━━━━━ Material provided ━━━━━

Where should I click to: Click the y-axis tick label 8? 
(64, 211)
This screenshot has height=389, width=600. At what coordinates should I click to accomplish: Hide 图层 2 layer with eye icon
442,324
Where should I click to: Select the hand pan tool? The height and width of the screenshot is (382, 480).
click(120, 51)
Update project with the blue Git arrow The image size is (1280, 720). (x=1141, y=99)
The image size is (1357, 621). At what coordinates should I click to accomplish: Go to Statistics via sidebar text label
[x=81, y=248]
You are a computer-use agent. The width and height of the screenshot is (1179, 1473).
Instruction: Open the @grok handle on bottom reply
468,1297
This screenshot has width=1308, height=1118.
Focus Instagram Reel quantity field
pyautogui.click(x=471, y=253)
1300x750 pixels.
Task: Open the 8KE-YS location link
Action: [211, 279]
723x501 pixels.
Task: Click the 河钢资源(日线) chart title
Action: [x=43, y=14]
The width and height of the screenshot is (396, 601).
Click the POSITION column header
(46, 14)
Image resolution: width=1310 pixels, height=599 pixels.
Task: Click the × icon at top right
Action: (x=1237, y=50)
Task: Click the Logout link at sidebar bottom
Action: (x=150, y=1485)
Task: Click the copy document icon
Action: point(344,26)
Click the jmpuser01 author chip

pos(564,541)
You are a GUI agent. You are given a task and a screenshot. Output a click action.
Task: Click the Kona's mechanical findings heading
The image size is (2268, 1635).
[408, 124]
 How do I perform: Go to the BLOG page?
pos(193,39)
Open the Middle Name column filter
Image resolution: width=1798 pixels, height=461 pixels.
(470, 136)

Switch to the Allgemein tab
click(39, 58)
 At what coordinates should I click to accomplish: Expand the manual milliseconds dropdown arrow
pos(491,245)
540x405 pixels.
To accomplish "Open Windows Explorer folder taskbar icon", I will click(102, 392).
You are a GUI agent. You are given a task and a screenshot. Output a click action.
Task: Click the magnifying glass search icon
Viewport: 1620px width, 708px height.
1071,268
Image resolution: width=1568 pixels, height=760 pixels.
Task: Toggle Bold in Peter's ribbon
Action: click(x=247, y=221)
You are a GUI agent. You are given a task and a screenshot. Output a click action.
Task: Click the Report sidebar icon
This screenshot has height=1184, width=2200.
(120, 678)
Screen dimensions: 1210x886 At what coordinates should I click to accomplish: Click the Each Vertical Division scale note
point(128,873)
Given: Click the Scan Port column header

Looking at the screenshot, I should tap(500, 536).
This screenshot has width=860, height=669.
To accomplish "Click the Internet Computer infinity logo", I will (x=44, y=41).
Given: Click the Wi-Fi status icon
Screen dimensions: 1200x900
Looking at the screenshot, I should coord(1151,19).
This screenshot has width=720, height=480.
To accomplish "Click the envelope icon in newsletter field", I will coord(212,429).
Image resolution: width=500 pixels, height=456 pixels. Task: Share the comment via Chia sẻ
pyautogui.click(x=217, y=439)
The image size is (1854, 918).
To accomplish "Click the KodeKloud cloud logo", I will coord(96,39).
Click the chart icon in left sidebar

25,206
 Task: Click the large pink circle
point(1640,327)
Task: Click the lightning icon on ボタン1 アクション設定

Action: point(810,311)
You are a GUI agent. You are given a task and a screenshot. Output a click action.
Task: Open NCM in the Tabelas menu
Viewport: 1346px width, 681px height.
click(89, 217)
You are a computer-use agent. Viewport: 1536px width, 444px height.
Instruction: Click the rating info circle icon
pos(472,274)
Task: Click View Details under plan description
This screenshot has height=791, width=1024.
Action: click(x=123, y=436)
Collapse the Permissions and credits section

━━━━━

→ **Instructions for the task**
Please return every line of the data, unaltered.

→ **Written answer**
Where should I click to: Click the y-axis tick label 8? 
(64, 211)
This screenshot has height=389, width=600. At what coordinates should I click to accomplish: Hide 图层 2 layer with eye icon
442,324
Where should I click to: Select the hand pan tool? The height and width of the screenshot is (382, 480).
click(120, 51)
Update project with the blue Git arrow The image size is (1280, 720). (x=1141, y=99)
The image size is (1357, 621). At what coordinates should I click to accomplish: Go to Statistics via sidebar text label
[x=81, y=248]
You are a computer-use agent. The width and height of the screenshot is (1179, 1473).
Instruction: Open the @grok handle on bottom reply
468,1297
This screenshot has width=1308, height=1118.
Focus Instagram Reel quantity field
pyautogui.click(x=471, y=253)
1300x750 pixels.
Task: Open the 8KE-YS location link
Action: [211, 279]
723x501 pixels.
Task: Click the 河钢资源(日线) chart title
Action: [x=43, y=14]
The width and height of the screenshot is (396, 601).
Click the POSITION column header
(46, 14)
Image resolution: width=1310 pixels, height=599 pixels.
Task: Click the × icon at top right
Action: (x=1237, y=50)
Task: Click the Logout link at sidebar bottom
Action: (x=150, y=1485)
Task: Click the copy document icon
Action: point(344,26)
Click the jmpuser01 author chip

pos(564,541)
You are a GUI agent. You are given a task and a screenshot. Output a click action.
Task: Click the Kona's mechanical findings heading
The image size is (2268, 1635).
[408, 124]
 How do I perform: Go to the BLOG page?
pos(193,39)
Open the Middle Name column filter
Image resolution: width=1798 pixels, height=461 pixels.
(470, 136)

Switch to the Allgemein tab
click(39, 58)
 At what coordinates should I click to accomplish: Expand the manual milliseconds dropdown arrow
pos(491,245)
540x405 pixels.
To accomplish "Open Windows Explorer folder taskbar icon", I will click(102, 392).
You are a GUI agent. You are given a task and a screenshot. Output a click action.
Task: Click the magnifying glass search icon
Viewport: 1620px width, 708px height.
1071,268
Image resolution: width=1568 pixels, height=760 pixels.
Task: Toggle Bold in Peter's ribbon
Action: click(x=247, y=221)
You are a GUI agent. You are given a task and a screenshot. Output a click action.
Task: Click the Report sidebar icon
This screenshot has height=1184, width=2200.
(120, 678)
Screen dimensions: 1210x886 At what coordinates should I click to accomplish: Click the Each Vertical Division scale note
point(128,873)
Given: Click the Scan Port column header

Looking at the screenshot, I should tap(500, 536).
This screenshot has width=860, height=669.
To accomplish "Click the Internet Computer infinity logo", I will (x=44, y=41).
Given: Click the Wi-Fi status icon
Screen dimensions: 1200x900
Looking at the screenshot, I should coord(1151,19).
This screenshot has width=720, height=480.
To accomplish "Click the envelope icon in newsletter field", I will coord(212,429).
Image resolution: width=500 pixels, height=456 pixels. Task: Share the comment via Chia sẻ
pyautogui.click(x=217, y=439)
The image size is (1854, 918).
To accomplish "Click the KodeKloud cloud logo", I will coord(96,39).
Click the chart icon in left sidebar

25,206
 Task: Click the large pink circle
point(1640,327)
Task: Click the lightning icon on ボタン1 アクション設定

Action: point(810,311)
You are a GUI agent. You are given a task and a screenshot. Output a click action.
Task: Open NCM in the Tabelas menu
Viewport: 1346px width, 681px height.
click(89, 217)
You are a computer-use agent. Viewport: 1536px width, 444px height.
Instruction: Click the rating info circle icon
pos(472,274)
Task: Click View Details under plan description
This screenshot has height=791, width=1024.
Action: click(x=123, y=436)
Collapse the Permissions and credits section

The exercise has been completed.